The Queen Anne's Revenge is a drink best served cold—and with a festive garnish.

Hand rolls satisfy sushi cravings in a fast-casual setup that’s in tune with 2022 reality. Is that why we’ve seen a few of these counters open recently? The best is this semi-formal haunt, owned by Kisaku’s Kyu Bum Han. The handsome dining room that briefly housed Aki Kushiyaki now whips up classic combos and the occasional show pony, like pork belly topped with cotton candy. The warm service and steady stream of hand rolls more than justifies trekking through the tangle of construction outside on Madison.

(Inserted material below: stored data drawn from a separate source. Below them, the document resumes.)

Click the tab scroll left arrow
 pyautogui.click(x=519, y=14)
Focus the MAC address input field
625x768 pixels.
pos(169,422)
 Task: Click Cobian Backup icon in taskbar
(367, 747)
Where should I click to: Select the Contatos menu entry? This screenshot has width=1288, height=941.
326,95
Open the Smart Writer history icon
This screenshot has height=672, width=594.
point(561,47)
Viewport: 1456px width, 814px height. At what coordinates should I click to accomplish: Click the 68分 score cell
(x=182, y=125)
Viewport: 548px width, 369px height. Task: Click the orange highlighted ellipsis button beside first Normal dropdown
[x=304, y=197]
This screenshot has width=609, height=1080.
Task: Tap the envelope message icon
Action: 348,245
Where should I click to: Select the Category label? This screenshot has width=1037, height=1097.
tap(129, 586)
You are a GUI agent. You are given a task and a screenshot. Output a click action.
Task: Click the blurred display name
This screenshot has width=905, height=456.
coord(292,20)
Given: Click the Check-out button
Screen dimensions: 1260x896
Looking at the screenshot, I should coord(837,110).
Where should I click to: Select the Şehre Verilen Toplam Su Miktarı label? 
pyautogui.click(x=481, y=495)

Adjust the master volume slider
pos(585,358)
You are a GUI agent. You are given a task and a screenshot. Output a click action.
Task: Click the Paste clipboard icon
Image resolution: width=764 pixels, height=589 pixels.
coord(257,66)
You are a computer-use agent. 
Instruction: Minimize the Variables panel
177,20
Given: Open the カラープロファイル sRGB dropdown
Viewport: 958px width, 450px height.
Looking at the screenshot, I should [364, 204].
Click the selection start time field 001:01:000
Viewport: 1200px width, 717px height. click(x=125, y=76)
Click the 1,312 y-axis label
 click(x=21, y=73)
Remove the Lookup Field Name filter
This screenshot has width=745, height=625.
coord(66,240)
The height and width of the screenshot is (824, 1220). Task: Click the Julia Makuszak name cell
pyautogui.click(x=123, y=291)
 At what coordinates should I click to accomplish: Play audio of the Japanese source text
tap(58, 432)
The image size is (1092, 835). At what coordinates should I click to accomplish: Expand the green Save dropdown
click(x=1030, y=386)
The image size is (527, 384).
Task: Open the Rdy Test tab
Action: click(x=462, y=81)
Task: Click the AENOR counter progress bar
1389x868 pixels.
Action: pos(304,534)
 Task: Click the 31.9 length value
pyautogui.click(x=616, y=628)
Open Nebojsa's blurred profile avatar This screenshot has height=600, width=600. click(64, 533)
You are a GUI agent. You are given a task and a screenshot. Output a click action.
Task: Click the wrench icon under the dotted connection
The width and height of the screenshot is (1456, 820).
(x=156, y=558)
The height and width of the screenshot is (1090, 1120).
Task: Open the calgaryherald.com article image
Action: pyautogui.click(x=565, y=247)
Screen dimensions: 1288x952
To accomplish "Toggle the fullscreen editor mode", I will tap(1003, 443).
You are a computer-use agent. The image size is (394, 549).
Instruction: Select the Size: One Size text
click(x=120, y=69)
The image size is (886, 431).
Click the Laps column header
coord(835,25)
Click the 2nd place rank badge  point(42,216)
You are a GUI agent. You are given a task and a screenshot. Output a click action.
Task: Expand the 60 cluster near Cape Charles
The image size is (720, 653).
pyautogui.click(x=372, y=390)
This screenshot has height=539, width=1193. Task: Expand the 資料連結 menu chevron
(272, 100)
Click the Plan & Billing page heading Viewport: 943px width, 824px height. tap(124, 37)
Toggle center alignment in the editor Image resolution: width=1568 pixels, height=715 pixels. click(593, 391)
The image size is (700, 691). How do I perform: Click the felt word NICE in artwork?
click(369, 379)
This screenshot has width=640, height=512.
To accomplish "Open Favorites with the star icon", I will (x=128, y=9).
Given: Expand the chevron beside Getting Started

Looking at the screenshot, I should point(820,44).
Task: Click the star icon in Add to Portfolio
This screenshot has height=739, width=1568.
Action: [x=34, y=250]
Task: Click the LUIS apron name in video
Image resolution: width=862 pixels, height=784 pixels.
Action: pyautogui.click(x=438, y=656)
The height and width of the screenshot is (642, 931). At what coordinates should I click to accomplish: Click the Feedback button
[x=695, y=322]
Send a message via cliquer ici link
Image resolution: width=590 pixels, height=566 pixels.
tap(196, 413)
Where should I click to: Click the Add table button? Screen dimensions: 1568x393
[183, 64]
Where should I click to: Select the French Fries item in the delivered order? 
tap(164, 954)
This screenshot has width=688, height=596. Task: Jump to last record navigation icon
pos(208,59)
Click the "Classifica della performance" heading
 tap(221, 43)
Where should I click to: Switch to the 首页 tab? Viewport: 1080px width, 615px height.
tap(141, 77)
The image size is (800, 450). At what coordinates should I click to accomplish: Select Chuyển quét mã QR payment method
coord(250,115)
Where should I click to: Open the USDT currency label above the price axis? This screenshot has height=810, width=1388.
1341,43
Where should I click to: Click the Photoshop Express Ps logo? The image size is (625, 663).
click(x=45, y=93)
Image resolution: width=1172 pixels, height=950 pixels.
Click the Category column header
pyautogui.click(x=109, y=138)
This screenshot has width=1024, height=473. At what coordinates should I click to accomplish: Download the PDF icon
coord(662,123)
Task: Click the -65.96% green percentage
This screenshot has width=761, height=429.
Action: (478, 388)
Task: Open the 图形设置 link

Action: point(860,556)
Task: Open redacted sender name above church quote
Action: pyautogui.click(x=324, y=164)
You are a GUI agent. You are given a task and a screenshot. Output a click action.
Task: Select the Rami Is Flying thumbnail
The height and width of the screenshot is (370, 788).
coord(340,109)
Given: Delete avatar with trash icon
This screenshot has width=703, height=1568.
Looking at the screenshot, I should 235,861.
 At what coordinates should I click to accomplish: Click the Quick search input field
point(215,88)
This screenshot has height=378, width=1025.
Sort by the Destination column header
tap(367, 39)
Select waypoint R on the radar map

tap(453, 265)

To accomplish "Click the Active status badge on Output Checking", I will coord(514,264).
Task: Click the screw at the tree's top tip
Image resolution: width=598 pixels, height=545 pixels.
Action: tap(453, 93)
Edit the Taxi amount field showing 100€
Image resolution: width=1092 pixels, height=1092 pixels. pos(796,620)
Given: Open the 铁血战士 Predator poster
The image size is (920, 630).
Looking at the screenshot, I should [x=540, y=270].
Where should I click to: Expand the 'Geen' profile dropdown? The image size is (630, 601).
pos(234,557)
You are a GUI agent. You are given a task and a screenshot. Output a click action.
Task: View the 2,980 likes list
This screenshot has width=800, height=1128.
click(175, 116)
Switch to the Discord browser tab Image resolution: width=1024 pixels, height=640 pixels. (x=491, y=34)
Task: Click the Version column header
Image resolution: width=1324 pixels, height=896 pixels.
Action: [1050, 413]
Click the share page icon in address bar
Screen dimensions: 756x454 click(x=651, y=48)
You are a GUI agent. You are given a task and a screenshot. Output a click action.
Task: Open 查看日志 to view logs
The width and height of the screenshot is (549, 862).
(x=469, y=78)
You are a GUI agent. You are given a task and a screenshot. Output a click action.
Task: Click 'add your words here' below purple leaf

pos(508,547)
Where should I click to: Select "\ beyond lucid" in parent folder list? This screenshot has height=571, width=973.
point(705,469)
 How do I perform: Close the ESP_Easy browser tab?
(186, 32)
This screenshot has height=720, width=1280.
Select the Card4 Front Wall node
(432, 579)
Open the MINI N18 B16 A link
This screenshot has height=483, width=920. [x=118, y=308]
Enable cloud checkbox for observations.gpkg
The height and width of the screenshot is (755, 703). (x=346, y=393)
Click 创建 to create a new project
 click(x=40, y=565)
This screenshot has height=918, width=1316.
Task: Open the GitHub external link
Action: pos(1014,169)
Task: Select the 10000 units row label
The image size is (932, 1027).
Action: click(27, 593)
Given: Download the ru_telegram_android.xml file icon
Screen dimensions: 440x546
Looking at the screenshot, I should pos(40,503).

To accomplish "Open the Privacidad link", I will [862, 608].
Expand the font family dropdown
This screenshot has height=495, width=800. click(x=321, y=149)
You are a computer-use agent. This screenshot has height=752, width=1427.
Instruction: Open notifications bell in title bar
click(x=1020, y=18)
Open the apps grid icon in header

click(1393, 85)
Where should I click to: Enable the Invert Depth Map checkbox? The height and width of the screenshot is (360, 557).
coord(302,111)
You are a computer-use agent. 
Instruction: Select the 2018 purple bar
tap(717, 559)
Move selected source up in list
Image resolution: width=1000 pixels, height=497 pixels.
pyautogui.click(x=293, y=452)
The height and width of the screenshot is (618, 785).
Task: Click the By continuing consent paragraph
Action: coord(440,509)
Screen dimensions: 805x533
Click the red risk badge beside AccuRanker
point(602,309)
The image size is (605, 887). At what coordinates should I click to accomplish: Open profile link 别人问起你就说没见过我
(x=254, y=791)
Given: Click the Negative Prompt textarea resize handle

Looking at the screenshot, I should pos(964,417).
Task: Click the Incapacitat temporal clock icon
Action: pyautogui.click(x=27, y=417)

Restaurateur Marco Casas-Beaux built a cafe to recreate his boyhood breakfasts in Argentina: crescent-shaped medialuna pastries and an espresso. The version by pastry chef Molly Harrison lives up to Casas-Beaux’s memories; she fills a case with dazzling baked goods like pastelitos, chipa cheese breads, coconut coquitos, and dainty churros piped with dulce de leche. Boca also resurrects another Casas-Beaux food memory with the Argentinian pizza known as the fugazzeta. Its thick, fermented crust and edges of caramelized cheese are on point for Seattle’s 2022 pizza culture. On top: oceans of gooey mozzarella italia, olive oil, and the lightest of caramelized onions. It’s pizza greatness, best consumed inside Boca’s languid cafe, where the caffeinated hum of a La Marzocco and woven chairs with cool marble tables reprise Buenos Aires afternoons on a busy stretch of Broadway. 206-322-1063; 426 Broadway E, Seattle, WA 98102 

Andrea Casas-Beaux runs the room at Boca Argentine Bakery and Pizzeria.

A farmers market vendor gone brick-and-mortar in West Seattle has established a base camp of golden pupusas, whole fried fish, meat-filled pastelitos, and ripping good carne asada platters. Families pile in after soccer, then show up again for brunches of chilaquiles and mimosas and pink horchata. Plantain-based dessert empanadas are just further proof that owner Lillian Anaya Quintanilla is one of the warmest champions for Seattle’s current Latin food boom. 

Lily's exudes cozy family restaurant vibes, but the comfort food is exacting.